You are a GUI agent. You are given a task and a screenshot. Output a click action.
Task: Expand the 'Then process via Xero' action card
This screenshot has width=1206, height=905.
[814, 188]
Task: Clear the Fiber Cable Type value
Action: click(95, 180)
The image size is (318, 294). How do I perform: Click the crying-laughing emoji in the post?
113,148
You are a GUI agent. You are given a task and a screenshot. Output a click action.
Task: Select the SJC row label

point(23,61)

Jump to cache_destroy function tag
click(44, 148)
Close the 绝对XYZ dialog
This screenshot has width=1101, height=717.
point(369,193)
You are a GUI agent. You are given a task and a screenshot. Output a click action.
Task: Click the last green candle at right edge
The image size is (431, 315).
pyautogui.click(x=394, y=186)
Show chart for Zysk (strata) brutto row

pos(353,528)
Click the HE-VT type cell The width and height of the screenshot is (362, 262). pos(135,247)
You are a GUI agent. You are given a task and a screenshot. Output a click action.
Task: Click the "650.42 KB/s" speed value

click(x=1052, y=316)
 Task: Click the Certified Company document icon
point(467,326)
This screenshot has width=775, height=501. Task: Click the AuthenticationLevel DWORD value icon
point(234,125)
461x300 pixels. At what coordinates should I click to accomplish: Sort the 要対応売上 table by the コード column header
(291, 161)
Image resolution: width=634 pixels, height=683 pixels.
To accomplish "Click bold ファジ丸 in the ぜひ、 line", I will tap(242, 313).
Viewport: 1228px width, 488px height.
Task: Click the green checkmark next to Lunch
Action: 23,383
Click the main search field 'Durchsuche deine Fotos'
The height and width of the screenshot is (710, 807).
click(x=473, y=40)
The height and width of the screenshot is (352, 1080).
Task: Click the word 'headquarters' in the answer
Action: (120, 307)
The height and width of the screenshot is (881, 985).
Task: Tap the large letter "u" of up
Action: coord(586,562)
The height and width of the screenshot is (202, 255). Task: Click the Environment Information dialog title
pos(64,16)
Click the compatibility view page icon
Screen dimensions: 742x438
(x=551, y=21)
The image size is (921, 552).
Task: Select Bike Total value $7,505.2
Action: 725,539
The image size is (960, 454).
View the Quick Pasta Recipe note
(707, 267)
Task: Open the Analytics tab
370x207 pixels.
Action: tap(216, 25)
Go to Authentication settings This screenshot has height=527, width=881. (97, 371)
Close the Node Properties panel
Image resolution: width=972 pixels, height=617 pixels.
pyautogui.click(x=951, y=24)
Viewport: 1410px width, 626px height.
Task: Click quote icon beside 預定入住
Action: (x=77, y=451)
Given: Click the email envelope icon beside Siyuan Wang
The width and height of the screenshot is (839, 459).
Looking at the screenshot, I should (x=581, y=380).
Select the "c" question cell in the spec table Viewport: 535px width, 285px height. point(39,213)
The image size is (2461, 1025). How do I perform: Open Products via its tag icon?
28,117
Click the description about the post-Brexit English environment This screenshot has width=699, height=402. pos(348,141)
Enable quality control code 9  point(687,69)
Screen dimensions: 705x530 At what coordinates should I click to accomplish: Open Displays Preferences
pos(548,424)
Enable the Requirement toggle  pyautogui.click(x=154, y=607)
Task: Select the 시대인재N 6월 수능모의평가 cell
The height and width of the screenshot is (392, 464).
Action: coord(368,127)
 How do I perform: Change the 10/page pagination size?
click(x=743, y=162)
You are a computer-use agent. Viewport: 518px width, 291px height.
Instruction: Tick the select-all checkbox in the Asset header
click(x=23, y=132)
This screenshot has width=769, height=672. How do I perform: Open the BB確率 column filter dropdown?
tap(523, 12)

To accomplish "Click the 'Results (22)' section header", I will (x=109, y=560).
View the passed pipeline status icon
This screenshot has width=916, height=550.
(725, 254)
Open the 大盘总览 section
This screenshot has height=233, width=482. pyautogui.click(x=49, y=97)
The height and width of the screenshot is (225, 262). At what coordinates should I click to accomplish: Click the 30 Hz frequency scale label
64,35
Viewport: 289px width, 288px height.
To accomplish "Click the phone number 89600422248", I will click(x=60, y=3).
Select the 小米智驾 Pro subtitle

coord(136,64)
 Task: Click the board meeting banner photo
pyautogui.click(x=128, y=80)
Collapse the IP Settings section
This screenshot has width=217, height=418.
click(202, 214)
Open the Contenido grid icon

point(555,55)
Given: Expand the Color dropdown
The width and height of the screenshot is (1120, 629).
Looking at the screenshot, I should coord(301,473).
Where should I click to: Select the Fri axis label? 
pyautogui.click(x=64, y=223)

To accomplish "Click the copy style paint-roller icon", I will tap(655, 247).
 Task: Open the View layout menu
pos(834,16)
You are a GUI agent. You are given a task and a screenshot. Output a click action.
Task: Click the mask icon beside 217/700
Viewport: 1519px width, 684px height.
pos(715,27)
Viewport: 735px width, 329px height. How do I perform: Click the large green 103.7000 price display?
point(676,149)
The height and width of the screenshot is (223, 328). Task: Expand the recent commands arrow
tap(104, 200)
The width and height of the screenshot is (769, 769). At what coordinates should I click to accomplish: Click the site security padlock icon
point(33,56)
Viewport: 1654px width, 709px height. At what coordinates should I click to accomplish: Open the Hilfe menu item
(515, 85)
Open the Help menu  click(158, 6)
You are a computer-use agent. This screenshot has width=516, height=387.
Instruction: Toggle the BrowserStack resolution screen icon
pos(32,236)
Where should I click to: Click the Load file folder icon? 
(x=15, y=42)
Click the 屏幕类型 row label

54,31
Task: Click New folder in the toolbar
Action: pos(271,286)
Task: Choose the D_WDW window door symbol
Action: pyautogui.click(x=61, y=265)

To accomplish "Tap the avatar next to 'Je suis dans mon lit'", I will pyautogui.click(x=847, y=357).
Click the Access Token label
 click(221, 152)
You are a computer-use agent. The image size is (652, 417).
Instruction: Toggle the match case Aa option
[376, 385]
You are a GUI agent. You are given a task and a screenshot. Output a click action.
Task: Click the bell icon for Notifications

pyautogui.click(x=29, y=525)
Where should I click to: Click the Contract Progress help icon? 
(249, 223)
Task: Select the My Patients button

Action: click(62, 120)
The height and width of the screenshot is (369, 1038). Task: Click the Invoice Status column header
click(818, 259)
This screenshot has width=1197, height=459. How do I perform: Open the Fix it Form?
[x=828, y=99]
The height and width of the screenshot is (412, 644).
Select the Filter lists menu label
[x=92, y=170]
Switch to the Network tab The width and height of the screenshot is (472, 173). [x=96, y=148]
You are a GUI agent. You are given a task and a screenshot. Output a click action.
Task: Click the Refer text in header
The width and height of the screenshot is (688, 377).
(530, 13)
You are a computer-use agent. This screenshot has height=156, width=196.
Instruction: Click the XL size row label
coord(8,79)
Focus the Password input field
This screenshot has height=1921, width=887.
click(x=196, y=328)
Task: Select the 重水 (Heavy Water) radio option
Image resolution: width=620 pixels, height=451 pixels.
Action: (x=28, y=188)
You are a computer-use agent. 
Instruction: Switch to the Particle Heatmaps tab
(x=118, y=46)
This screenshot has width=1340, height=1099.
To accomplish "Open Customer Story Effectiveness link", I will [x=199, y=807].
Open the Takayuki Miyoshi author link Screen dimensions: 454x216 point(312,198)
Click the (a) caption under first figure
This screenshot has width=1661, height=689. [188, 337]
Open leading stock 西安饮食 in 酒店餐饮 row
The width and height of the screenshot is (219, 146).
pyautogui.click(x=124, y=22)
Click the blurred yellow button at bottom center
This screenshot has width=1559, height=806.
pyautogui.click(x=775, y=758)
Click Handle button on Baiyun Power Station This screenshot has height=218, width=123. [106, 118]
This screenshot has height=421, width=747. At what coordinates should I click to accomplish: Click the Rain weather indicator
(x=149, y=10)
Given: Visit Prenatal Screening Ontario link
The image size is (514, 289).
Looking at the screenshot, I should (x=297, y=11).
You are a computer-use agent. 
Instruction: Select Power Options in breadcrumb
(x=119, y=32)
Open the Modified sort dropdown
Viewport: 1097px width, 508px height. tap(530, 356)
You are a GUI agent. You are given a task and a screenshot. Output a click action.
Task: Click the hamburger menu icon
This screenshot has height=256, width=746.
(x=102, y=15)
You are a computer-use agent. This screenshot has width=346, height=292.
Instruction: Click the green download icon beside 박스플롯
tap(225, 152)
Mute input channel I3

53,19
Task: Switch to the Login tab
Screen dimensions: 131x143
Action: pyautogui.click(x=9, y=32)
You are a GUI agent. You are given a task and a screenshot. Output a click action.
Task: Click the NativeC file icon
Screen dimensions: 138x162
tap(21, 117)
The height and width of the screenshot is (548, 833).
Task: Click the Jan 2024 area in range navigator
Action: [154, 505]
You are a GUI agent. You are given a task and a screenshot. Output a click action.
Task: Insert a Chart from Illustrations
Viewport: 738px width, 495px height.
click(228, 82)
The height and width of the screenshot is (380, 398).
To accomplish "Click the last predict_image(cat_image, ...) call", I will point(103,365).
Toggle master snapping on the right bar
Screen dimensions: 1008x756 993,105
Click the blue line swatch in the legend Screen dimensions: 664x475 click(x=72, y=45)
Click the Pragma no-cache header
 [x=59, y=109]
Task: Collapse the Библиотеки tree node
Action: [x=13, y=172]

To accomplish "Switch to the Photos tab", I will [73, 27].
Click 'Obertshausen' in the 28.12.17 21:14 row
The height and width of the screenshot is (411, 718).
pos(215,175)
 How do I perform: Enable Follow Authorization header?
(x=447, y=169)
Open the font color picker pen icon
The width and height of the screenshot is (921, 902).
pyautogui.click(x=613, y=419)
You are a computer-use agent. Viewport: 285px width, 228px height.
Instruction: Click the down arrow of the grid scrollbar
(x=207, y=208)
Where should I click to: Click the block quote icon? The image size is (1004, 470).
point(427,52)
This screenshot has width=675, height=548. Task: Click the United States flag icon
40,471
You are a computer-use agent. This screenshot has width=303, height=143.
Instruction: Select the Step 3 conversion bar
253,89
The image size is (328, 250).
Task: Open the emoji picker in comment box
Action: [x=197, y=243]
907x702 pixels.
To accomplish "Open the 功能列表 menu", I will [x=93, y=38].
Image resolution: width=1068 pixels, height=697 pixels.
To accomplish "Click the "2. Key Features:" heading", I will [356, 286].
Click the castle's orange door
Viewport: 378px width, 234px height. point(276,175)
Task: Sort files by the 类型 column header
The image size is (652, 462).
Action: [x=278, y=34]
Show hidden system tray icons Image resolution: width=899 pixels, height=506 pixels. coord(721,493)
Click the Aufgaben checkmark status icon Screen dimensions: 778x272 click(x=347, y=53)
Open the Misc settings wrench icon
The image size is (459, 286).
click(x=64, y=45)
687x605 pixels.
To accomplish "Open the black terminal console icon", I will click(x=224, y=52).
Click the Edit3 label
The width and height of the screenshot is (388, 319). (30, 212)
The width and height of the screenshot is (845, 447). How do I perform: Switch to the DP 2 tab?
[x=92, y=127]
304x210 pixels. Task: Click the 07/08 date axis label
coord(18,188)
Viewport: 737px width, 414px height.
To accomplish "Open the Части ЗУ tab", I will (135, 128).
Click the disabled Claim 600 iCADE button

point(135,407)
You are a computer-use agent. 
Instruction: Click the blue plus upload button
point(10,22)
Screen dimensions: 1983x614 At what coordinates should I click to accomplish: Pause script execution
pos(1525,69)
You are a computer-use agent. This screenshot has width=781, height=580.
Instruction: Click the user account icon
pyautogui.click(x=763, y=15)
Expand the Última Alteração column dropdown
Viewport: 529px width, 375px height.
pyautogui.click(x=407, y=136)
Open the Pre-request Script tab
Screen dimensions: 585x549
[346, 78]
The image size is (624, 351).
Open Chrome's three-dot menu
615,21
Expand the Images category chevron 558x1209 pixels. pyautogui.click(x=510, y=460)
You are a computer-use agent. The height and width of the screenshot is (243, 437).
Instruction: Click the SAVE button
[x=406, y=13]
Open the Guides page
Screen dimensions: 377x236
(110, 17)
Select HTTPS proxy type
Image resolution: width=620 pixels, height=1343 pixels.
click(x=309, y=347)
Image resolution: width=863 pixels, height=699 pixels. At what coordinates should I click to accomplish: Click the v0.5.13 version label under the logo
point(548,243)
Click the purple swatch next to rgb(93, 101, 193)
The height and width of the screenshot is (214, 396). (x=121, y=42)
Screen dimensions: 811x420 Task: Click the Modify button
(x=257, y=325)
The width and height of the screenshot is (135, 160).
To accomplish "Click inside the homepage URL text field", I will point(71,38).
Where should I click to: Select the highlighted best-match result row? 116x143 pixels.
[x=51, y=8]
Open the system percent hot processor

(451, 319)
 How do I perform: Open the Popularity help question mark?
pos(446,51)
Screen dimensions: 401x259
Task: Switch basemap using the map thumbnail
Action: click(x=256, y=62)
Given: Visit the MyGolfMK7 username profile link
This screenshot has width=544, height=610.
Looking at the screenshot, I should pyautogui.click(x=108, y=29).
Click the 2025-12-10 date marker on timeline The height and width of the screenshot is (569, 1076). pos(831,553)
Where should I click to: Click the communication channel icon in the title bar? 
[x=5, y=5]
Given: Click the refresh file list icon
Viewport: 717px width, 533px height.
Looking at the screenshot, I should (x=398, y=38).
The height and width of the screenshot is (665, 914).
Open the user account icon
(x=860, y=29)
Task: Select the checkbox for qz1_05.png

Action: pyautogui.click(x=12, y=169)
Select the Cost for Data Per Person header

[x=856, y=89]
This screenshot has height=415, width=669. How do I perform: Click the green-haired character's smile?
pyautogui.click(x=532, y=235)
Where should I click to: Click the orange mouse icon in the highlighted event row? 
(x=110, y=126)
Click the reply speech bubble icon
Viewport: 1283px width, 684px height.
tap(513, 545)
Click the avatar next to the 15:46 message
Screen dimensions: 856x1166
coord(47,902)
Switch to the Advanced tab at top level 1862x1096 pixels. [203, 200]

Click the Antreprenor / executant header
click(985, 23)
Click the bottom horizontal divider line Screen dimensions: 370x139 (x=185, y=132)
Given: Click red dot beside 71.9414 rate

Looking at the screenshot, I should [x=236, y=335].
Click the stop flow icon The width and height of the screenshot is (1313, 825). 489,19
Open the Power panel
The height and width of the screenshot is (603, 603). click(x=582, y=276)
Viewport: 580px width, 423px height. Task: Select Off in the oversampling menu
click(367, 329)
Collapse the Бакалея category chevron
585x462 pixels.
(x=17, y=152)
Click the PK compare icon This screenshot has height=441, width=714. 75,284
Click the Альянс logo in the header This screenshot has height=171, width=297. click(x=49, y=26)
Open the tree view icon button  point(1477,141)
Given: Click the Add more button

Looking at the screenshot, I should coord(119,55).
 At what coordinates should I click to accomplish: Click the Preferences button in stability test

**Task item**
Your answer must consist solely of the lines above between the line holding "You are a computer-use agent. Viewport: 285px" and the line holding "Task: Sort files by the 类型 column header", inclusive, copied exactly.

**Response area**
You are a computer-use agent. Viewport: 285px width, 228px height.
Instruction: Click the down arrow of the grid scrollbar
(x=207, y=208)
Where should I click to: Click the block quote icon? The image size is (1004, 470).
point(427,52)
This screenshot has width=675, height=548. Task: Click the United States flag icon
40,471
You are a computer-use agent. This screenshot has width=303, height=143.
Instruction: Select the Step 3 conversion bar
253,89
The image size is (328, 250).
Task: Open the emoji picker in comment box
Action: [x=197, y=243]
907x702 pixels.
To accomplish "Open the 功能列表 menu", I will [x=93, y=38].
Image resolution: width=1068 pixels, height=697 pixels.
To accomplish "Click the "2. Key Features:" heading", I will [356, 286].
Click the castle's orange door
Viewport: 378px width, 234px height. point(276,175)
Task: Sort files by the 类型 column header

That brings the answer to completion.